Any number of ideal rational thinkers faced with the same situation and undergoing similar throes of reasoning agony will necessarily come up with the identical answer eventually, so long as reasoning alone is the ultimate justification for their conclusion. Otherwise reasoning would be subjective, not objective as arithmetic is. A conclusion reached by reasoning would be a matter of preference, not of necessity. Now some people may believe this of reasoning, but rational thinkers understand that a valid argument must be universally compelling, otherwise it is simply not a valid argument.
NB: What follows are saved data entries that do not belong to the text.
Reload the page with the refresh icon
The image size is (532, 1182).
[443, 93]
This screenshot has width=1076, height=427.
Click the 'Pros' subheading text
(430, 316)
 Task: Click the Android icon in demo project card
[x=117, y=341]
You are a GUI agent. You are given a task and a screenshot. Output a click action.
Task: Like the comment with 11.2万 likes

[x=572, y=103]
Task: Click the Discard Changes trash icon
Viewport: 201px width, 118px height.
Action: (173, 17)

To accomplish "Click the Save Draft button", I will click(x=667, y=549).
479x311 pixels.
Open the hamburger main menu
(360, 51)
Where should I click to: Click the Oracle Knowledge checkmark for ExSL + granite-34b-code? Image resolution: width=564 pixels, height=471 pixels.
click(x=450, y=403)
If you’ll grant this, then you are 90% of the way. All you need ask now is which world is better for the individual rational thinker: (one with thinkers all cooperating or all defecting)
...
Since I am typical, cooperating must be preferred by all rational thinkers. So I’ll cooperate.” Another way of stating it, making it sound weirder, is this: “If I choose cooperation, then everyone will choose cooperation.”
...
“We live in a world filled with opposing belief systems so similar as to be nearly interchangeable, yet whose adherents are blind to that symmetry. This description applies not only to myriad small, conflicts in the world but also to the colossal... Yet the recognition of symmetry - in short, the sanity - has not yet come. In fact, the insanity seems only to grow, rather than be supplanted by sanity. What has an intelligent species like our own done to get itself into this horrible dilemma? What can it do to get itself out? Are we all helpless as we watch this spectacle unfold, or does the answer lie, for each one of us, in recognition of our own typicality, and in small steps taken on an individual level toward sanity?”
...
“To many people, this sounds like a belief in voodoo or sympathetic magic, a vision of a universe permeated by tenuous threads of synchronicity, conveying thoughts from mind to mind like pneumatic tubes carrying messages across Paris, and making people resonate to a secret harmony. Nothing could be further from the truth. This solution depends in no way on telepathy or bizarre forms of causality. It’s just that the statement “I’ll choose C and then everyone will”, though entirely correct, is somewhat misleadingly phrased. It involves the word “choice”, which is incompatible with the compelling quality of logic. Schoolchildren do not choose what 507 divided by 13 is; they figure it out. Analogously, my letter really did not allow choice; it demanded reasoning. Thus, a better way to phrase the “voodoo” statement would be this: “If reasoning guides me to say C, then, as I am no different from anyone else as far as rational thinking is concerned, it will guide everyone to say C.””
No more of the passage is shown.